Maritain distinguishes moral or blamable evil (or sin) from physical evil. While he maintains the innocence of God in regard to moral evil, he does not disinvolve God from physical evil. God, as the transcendent First Cause of the material universe, wills and causes the good of the universe and of the things of this world. Thus the good achieved in nourishing the lion is willed by God, while the losses or evil suffered by the gazelle in nourishing the lion are indirectly and accidentally linked by nature to the goods and gains willed by God.
Maritain’s discussion focuses very sharply within Thomistic ethical thought on the acts of conscience, election, and choice. Conscience is a judgment of the intellect regarding something that the agent is thinking of doing that involves moral rules. Election is a judgment that defines an action in accordance with the judgment of conscience. And choice is an act of the will that projects into the world the concrete action of the agent, which may, or may not, be specified by the rule of the preceding judgment of conscience.
Let us examine some moral reasoning, which may be attributable to the Good Samaritan. The most general moral principle is, “Do good and avoid doing evil.” A less general moral principle is, “It is good to help people in distress,” which in the Good Samaritan context can be represented by, “This injured man should be helped.” The judgment of conscience of the Good Samaritan then is, “I should help this injured man.” The judgment of election of the Good Samaritan is, “I will help this man now,” and the following choice of the will produces the celebrated act of mercy.
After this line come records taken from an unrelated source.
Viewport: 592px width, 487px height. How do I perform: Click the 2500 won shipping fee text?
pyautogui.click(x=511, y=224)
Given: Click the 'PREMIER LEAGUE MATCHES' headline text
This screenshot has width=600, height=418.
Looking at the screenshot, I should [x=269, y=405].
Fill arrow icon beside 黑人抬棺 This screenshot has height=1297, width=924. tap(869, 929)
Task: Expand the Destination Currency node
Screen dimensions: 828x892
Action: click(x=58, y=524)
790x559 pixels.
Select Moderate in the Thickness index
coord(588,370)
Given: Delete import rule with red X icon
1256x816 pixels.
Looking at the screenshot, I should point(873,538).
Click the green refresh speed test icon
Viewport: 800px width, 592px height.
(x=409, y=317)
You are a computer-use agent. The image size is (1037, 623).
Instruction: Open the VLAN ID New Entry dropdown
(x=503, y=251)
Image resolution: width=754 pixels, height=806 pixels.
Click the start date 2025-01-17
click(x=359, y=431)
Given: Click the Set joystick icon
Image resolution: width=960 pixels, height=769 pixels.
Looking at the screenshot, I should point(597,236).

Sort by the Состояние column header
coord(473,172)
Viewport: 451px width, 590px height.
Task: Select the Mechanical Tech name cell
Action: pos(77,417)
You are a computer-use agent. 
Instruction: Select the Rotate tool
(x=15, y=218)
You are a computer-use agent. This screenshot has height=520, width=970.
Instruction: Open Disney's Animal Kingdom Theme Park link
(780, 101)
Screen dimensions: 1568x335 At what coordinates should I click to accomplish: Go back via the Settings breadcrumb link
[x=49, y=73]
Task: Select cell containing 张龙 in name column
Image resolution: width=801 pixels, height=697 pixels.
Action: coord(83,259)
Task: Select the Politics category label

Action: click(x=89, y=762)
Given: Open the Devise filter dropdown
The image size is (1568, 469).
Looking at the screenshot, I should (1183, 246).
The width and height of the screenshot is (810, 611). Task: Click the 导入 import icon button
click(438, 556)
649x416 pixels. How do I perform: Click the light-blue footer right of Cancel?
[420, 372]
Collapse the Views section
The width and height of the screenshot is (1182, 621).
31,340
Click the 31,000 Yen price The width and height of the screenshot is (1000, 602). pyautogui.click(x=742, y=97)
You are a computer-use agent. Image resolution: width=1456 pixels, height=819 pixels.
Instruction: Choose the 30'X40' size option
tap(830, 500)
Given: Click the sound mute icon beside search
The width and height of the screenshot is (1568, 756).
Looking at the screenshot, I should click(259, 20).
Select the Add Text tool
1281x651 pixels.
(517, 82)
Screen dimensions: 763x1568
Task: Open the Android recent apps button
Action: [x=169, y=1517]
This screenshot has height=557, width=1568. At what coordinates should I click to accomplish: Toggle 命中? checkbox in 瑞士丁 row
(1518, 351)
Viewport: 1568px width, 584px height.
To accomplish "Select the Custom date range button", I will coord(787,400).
The Samaritan chose as he did in consideration of this rule. Had the Samaritan not considered the rule, his choice would have been without the obligation to help or “rule-less” as was the action of the priest, i.e., of the one in the parable who walked by on the opposite side. The motion to consider the rule is known in Christian ethics as sufficient grace; the motion toward the production of a morally good act (which is good because it is specified by the rule) is known as efficacious grace. The priest’s option of choosing while not considering the rule, i.e., to produce an act that is not specified by the rule, is the production of a morally evil act.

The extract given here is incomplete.